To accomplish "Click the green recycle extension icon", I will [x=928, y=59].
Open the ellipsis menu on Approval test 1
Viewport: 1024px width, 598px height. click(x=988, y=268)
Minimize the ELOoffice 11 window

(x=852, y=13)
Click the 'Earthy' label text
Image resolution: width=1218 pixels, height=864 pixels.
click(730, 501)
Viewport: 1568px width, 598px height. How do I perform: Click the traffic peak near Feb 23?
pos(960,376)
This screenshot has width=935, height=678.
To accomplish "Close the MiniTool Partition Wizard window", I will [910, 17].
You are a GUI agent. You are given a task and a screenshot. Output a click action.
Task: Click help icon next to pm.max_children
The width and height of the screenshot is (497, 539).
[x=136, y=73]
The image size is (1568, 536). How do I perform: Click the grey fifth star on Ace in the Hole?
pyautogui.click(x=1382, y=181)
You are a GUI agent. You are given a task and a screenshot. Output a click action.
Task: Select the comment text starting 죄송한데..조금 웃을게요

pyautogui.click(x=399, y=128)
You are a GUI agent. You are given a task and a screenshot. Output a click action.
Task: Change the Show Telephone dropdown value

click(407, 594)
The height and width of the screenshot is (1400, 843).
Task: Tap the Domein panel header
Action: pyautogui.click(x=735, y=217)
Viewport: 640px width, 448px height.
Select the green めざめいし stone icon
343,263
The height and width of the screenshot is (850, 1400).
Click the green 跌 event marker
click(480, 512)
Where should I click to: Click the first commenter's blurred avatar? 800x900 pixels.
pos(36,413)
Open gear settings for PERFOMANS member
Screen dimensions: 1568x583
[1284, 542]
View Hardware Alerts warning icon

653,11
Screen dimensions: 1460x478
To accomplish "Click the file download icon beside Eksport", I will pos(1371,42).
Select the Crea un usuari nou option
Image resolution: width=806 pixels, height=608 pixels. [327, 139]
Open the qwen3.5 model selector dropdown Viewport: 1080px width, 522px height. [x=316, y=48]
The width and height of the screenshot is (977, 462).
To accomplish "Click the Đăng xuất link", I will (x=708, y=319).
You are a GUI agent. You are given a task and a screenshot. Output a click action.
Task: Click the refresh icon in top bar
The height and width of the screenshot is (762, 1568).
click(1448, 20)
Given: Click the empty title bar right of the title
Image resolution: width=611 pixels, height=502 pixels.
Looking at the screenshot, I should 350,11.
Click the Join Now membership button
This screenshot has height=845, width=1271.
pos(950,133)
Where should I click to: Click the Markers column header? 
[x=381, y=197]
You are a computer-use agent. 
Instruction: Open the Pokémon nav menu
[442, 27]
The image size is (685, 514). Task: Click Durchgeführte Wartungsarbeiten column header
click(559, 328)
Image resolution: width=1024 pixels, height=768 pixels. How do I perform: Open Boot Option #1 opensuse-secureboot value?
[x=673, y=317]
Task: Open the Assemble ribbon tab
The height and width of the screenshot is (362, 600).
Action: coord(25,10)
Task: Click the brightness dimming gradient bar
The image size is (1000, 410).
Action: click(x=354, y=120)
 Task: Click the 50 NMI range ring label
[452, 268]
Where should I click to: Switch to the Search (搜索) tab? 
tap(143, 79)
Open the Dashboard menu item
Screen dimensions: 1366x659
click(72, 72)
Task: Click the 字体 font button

---

Task statement:
Would you return exactly the lines from the one containing "Instruction: Open the Pokémon nav menu" through the end of the listing, both included, and only them?

Response below:
Instruction: Open the Pokémon nav menu
[442, 27]
The image size is (685, 514). Task: Click Durchgeführte Wartungsarbeiten column header
click(559, 328)
Image resolution: width=1024 pixels, height=768 pixels. How do I perform: Open Boot Option #1 opensuse-secureboot value?
[x=673, y=317]
Task: Open the Assemble ribbon tab
The height and width of the screenshot is (362, 600).
Action: coord(25,10)
Task: Click the brightness dimming gradient bar
The image size is (1000, 410).
Action: click(x=354, y=120)
 Task: Click the 50 NMI range ring label
[452, 268]
Where should I click to: Switch to the Search (搜索) tab? 
tap(143, 79)
Open the Dashboard menu item
Screen dimensions: 1366x659
click(72, 72)
Task: Click the 字体 font button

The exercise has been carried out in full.